(INFORMATION PROVIDED Opens)

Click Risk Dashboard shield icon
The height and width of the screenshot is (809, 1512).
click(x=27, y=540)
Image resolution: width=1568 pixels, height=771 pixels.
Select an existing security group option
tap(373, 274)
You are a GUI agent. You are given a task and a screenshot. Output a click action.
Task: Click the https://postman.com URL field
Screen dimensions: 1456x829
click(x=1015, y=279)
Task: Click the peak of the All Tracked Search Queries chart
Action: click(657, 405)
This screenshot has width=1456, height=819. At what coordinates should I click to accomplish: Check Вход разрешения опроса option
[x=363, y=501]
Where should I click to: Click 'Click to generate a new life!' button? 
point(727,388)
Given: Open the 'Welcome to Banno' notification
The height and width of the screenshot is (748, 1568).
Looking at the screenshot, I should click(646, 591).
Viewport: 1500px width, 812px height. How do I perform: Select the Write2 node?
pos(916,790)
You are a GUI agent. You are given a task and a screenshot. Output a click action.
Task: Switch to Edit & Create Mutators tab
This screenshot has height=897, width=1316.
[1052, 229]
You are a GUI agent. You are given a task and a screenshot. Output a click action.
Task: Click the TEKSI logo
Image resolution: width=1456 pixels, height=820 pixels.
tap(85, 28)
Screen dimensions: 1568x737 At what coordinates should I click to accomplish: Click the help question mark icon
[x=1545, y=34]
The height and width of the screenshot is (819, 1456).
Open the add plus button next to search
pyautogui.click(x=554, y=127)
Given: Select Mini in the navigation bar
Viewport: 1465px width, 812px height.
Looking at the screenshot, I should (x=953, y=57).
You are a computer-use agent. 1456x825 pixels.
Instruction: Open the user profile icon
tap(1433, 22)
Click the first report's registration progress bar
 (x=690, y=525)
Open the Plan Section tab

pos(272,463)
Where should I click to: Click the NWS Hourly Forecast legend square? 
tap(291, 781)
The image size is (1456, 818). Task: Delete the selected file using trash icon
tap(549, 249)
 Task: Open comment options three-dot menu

(INFORMATION PROVIDED Closes)

I need each of the entries above printed again exactly.

Click Risk Dashboard shield icon
The height and width of the screenshot is (809, 1512).
click(x=27, y=540)
Image resolution: width=1568 pixels, height=771 pixels.
Select an existing security group option
tap(373, 274)
You are a GUI agent. You are given a task and a screenshot. Output a click action.
Task: Click the https://postman.com URL field
Screen dimensions: 1456x829
click(x=1015, y=279)
Task: Click the peak of the All Tracked Search Queries chart
Action: click(657, 405)
This screenshot has width=1456, height=819. At what coordinates should I click to accomplish: Check Вход разрешения опроса option
[x=363, y=501]
Where should I click to: Click 'Click to generate a new life!' button? 
point(727,388)
Given: Open the 'Welcome to Banno' notification
The height and width of the screenshot is (748, 1568).
Looking at the screenshot, I should click(646, 591).
Viewport: 1500px width, 812px height. How do I perform: Select the Write2 node?
pos(916,790)
You are a GUI agent. You are given a task and a screenshot. Output a click action.
Task: Switch to Edit & Create Mutators tab
This screenshot has height=897, width=1316.
[1052, 229]
You are a GUI agent. You are given a task and a screenshot. Output a click action.
Task: Click the TEKSI logo
Image resolution: width=1456 pixels, height=820 pixels.
tap(85, 28)
Screen dimensions: 1568x737 At what coordinates should I click to accomplish: Click the help question mark icon
[x=1545, y=34]
The height and width of the screenshot is (819, 1456).
Open the add plus button next to search
pyautogui.click(x=554, y=127)
Given: Select Mini in the navigation bar
Viewport: 1465px width, 812px height.
Looking at the screenshot, I should (x=953, y=57).
You are a computer-use agent. 1456x825 pixels.
Instruction: Open the user profile icon
tap(1433, 22)
Click the first report's registration progress bar
 (x=690, y=525)
Open the Plan Section tab

pos(272,463)
Where should I click to: Click the NWS Hourly Forecast legend square? 
tap(291, 781)
The image size is (1456, 818). Task: Delete the selected file using trash icon
tap(549, 249)
 Task: Open comment options three-dot menu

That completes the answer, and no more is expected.